La Comunidad de Madrid ha incorporado en octubre 23 nuevas oficinas de farmacia a su red centinela para la detección, notificación y prevención de posibles problemas de seguridad de los medicamentos.
Para reforzar este dispositivo, el Servicio Madrileño de Salud ha formado a 68 profesionales de este colectivo, lo que eleva a 80 el número total de establecimientos integrados en este sistema.
Las incidencias registradas por la red son analizadas por la Consejería de Sanidad, que adopta las medidas necesarias para evitar que estos problemas se reproduzcan en el resto de las 3.000 farmacias de la región. El objetivo es anticiparse a los riesgos y proteger la seguridad del paciente en toda la cadena de dispensación.
Una de las claves del modelo es su distribución territorial, diseñada en función de la tipología y el perfil de los ciudadanos a los que prestan servicio las oficinas de farmacia. Esta implantación permite un control de calidad más preciso, al tener en cuenta diferencias de edad, actividad o profesión, entre otros factores que condicionan el uso de los medicamentos.
La Administración autonómica aplica un procedimiento homogéneo para recopilar y medir datos de actividad relacionados con la dispensación informada, la identificación de errores y la evaluación de sospechas de reacciones adversas a fármacos.

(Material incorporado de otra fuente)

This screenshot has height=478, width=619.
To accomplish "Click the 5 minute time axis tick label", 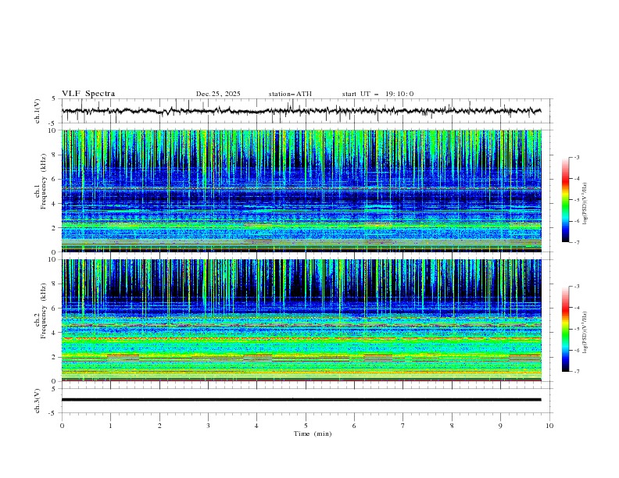I will coord(306,426).
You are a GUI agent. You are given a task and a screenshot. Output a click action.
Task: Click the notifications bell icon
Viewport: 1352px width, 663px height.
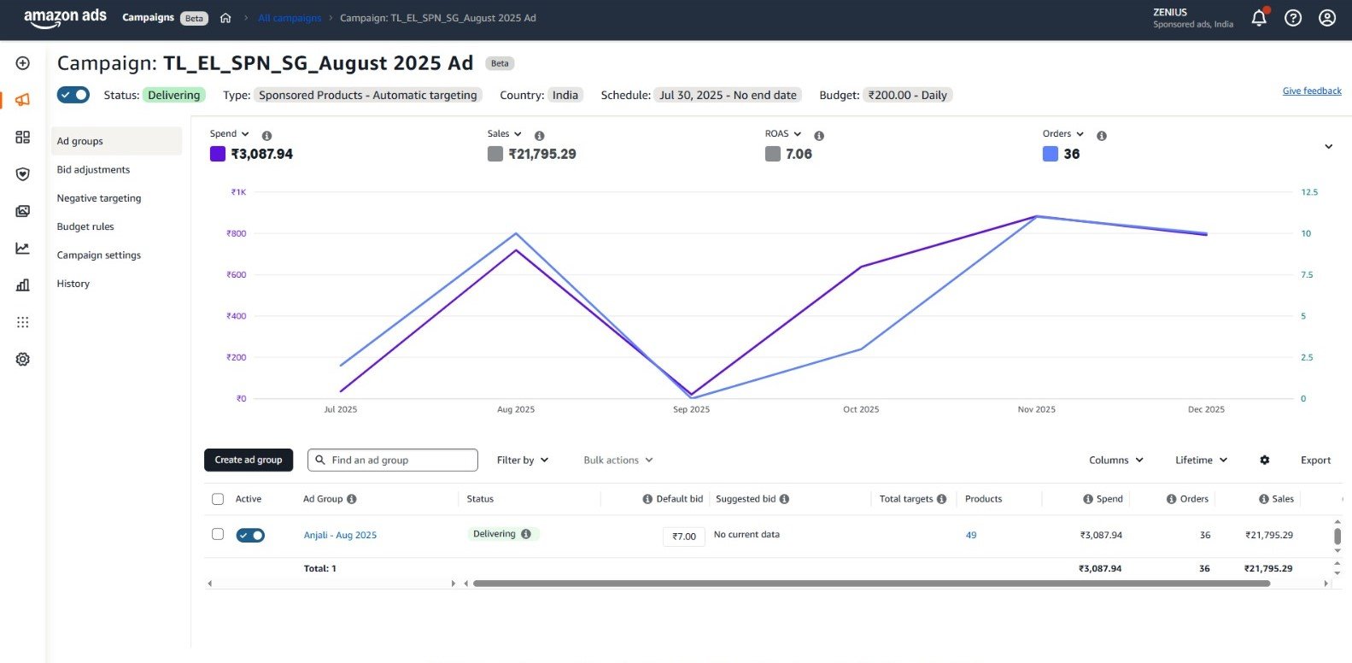coord(1259,18)
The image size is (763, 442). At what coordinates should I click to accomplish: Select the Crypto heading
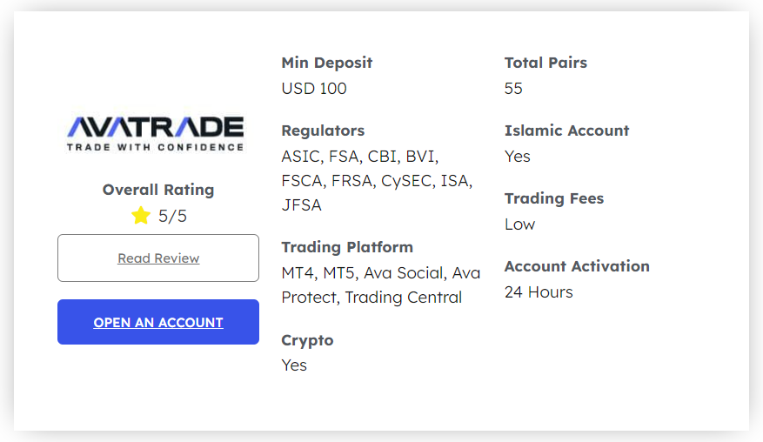307,340
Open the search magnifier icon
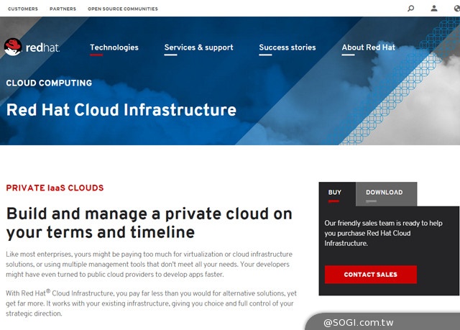The image size is (460, 330). 410,9
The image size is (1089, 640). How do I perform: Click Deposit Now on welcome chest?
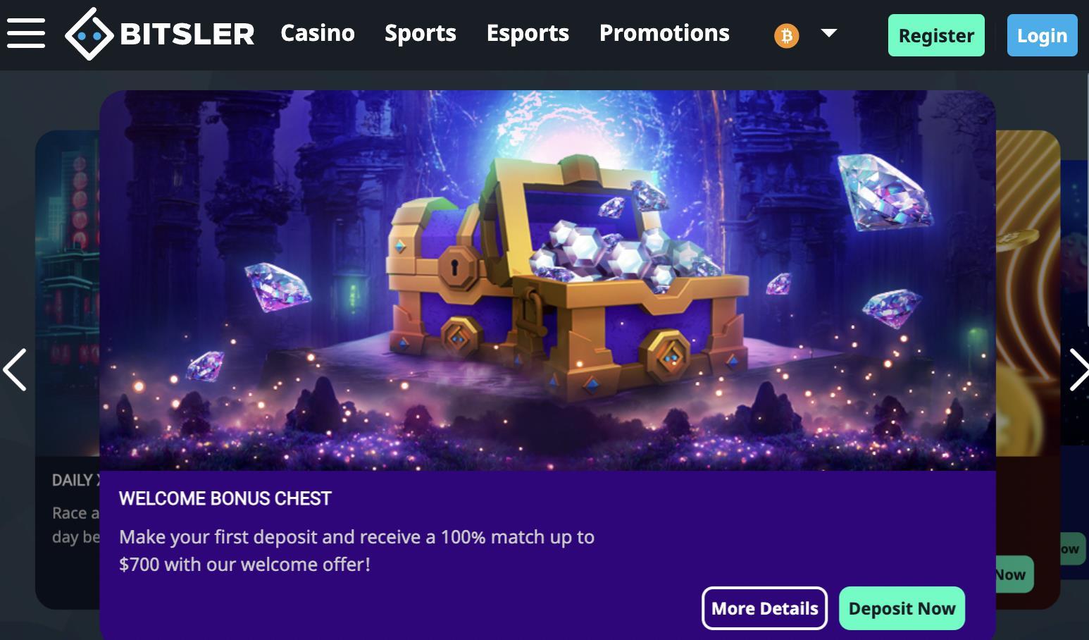tap(902, 608)
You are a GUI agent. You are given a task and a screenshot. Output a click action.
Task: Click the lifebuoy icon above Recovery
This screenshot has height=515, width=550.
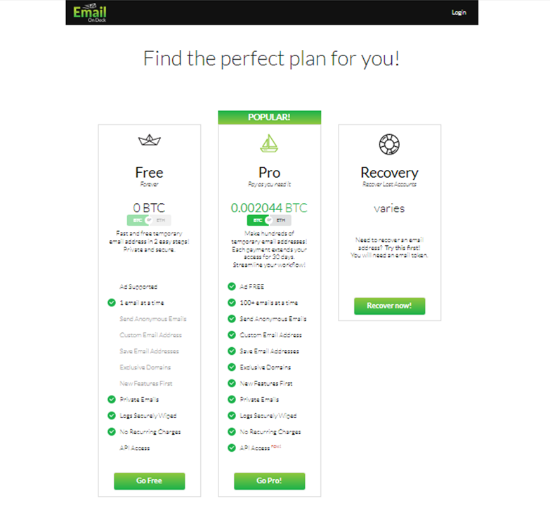pos(389,144)
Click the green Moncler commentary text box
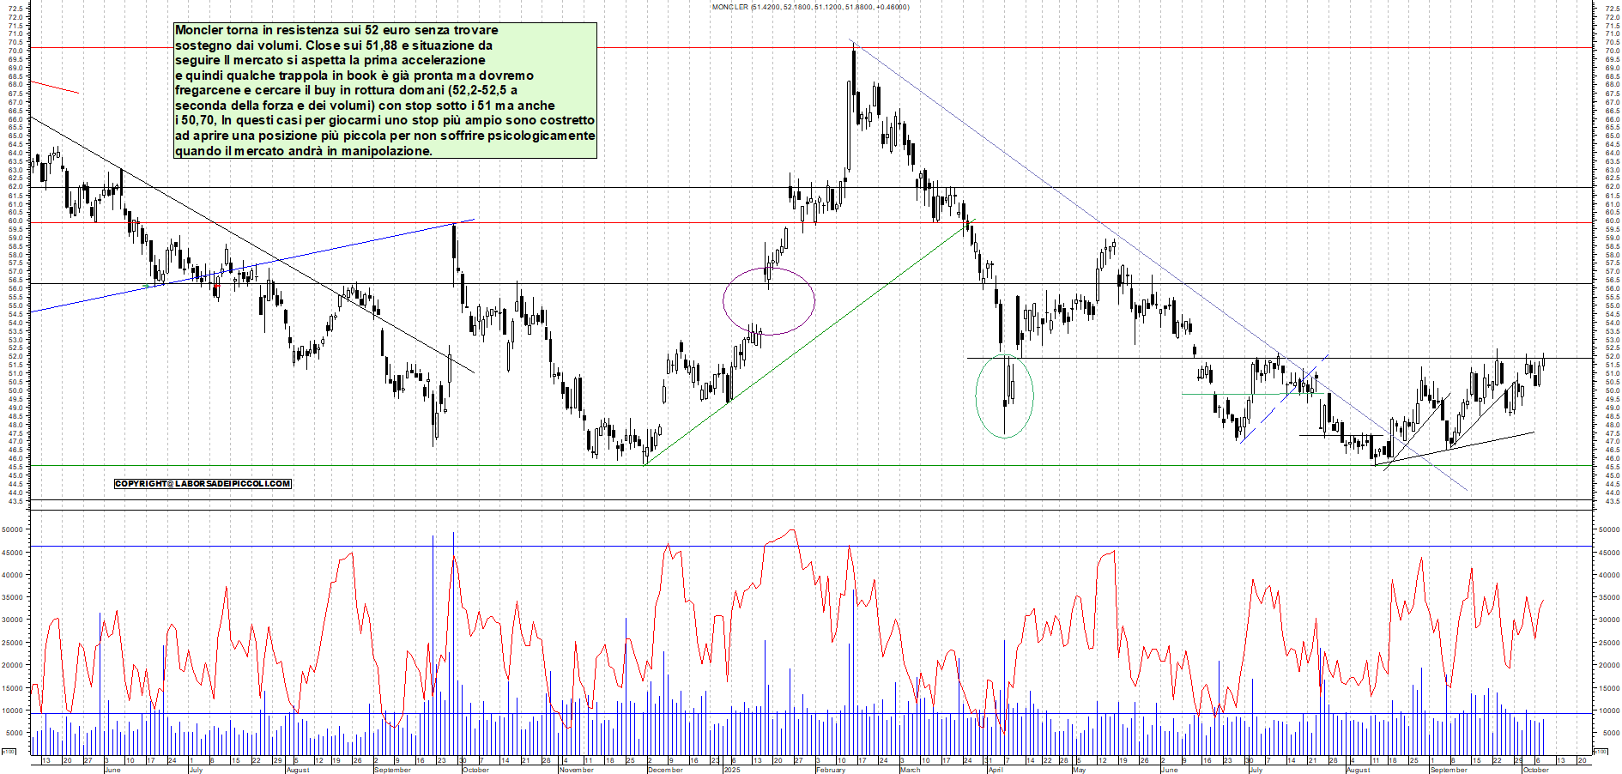The width and height of the screenshot is (1622, 774). pyautogui.click(x=384, y=90)
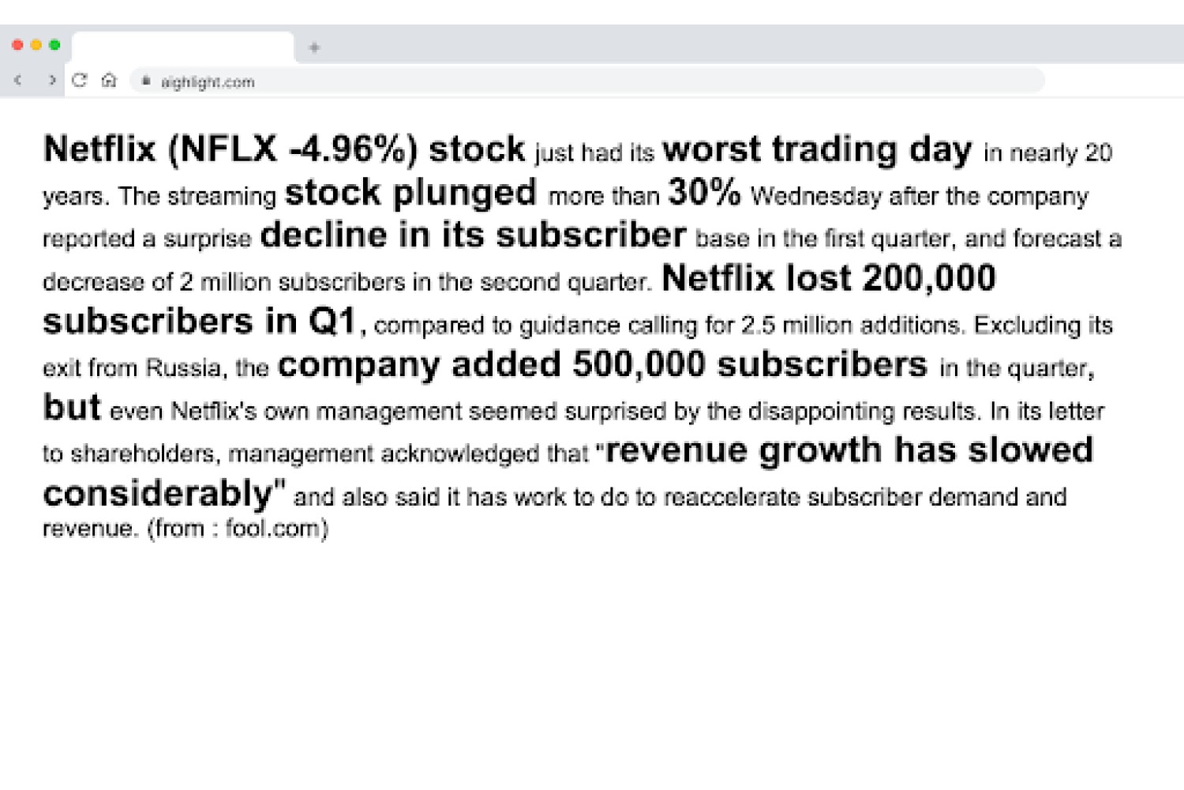Select the blank active browser tab
Viewport: 1184px width, 790px height.
(x=183, y=47)
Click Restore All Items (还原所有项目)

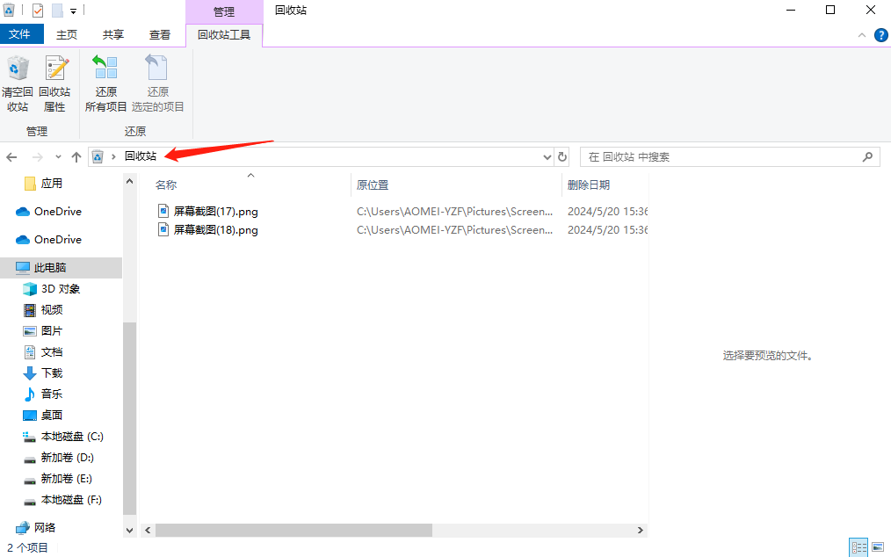click(x=105, y=83)
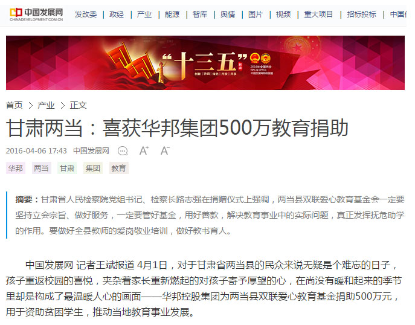Open 招标投标 navigation link
Screen dimensions: 415x325
pos(361,14)
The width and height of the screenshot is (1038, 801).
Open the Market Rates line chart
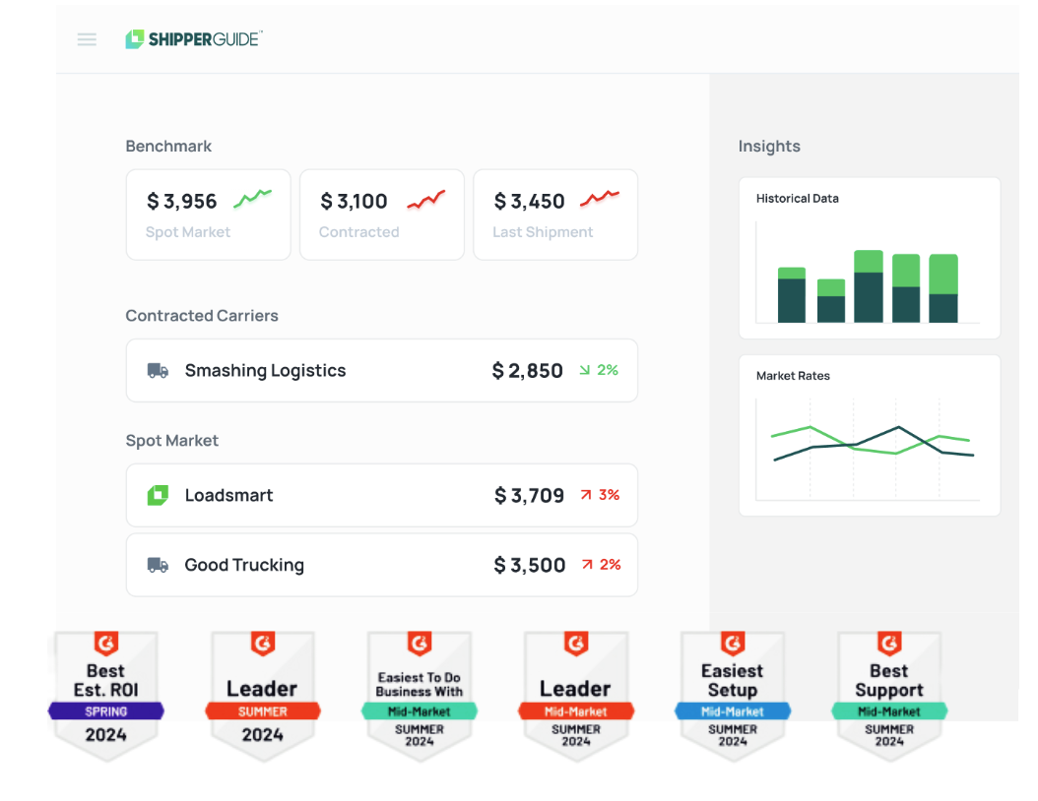point(869,436)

Esta metodología facilita una vigilancia continua y comparable entre todos los puntos de la red.
Además de la seguridad, la red centinela supervisa la disponibilidad de medicamentos y productos sanitarios para garantizar la equidad y la efectividad en la distribución. El control de stock busca prevenir desabastecimientos. Si estos se producen, las oficinas de farmacia informan a los ciudadanos sobre cómo obtener el tratamiento a través de la Sección de Suministro de Medicamentos Extranjeros, ubicada en la calle Sagasta de Madrid.